O rei do pop está morto. Em listas de discussão na internet, fóruns e espaços especializados em música, um dos tópicos resultantes da notícia é quem será seu sucessor ao trono ou mesmo se haverá um. Tem quem acredite que essa monarquia já está encerrando, de forma decadente, esperando que mais uns três ou quatro nomes também partam dessa para a melhor. E, de fato, pensar esse universo pop global é um trabalho complicado. Mas fica pequeno quando é localizado na questão: e no Brasil? Quem seria nosso rei?
Talvez não exista um espaço tão conturbado na história dos gêneros musicais como o pop brasileiro. É um conflito que antecede a própria embalagem da MPB e o único que consegue dividir em extremos opostos os campos da produção, circulação e consumo de nossa cadeia produtiva.
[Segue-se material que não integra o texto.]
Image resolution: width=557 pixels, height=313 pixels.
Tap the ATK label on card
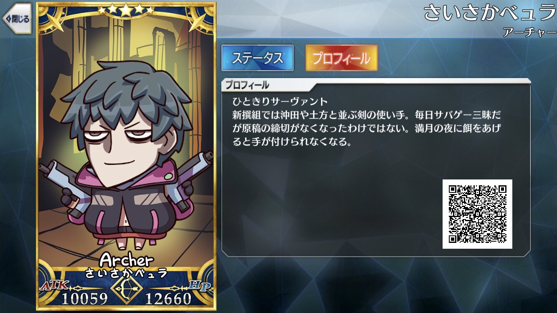pyautogui.click(x=51, y=286)
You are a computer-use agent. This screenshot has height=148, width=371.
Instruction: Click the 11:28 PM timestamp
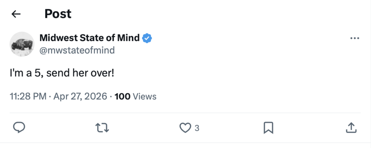coord(28,96)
Se pensarmos no tratamento que a música pop recebe, por exemplo, em Estados Unidos e Europa, para tratar com um paralelo no caso brasileiro, a situação fica ainda mais complexa para destrinchar.
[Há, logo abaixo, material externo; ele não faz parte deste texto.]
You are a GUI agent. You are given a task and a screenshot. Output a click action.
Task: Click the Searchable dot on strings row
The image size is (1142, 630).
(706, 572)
É um conflito também marcado por uma divisão de classes. Apesar do “pop” estar semanticamente ligado ao popular, as classes dominantes sempre tiveram dificuldade em aceitar que a produção que vem de baixo ocupe o espaço de quem está por cima. Foi assim com o samba, que, quando surgiu nos morros do Rio de Janeiro, foi imediatamente denegrido a música de pior qualidade. Algo que acontece com menos força e impacto com os casos do funk carioca e o Calypso.
Uma boa parte desse problema vem da própria imprensa. Existe uma resistência da parte dos jornalistas em aceitar que o pop brasileiro seja formado por Chimbinha e Joelma. Nos meios especializados, só se esbravejou contra a iniciativa da Rolling Stone em pôr Ivete Sangalo na capa da revista. A imprensa precisava promover seu próprio pop, mas quer que ele seja tão legal quanto é o nos Estados Unidos, com Rihanna, Beyoncé e Justin Timberlake.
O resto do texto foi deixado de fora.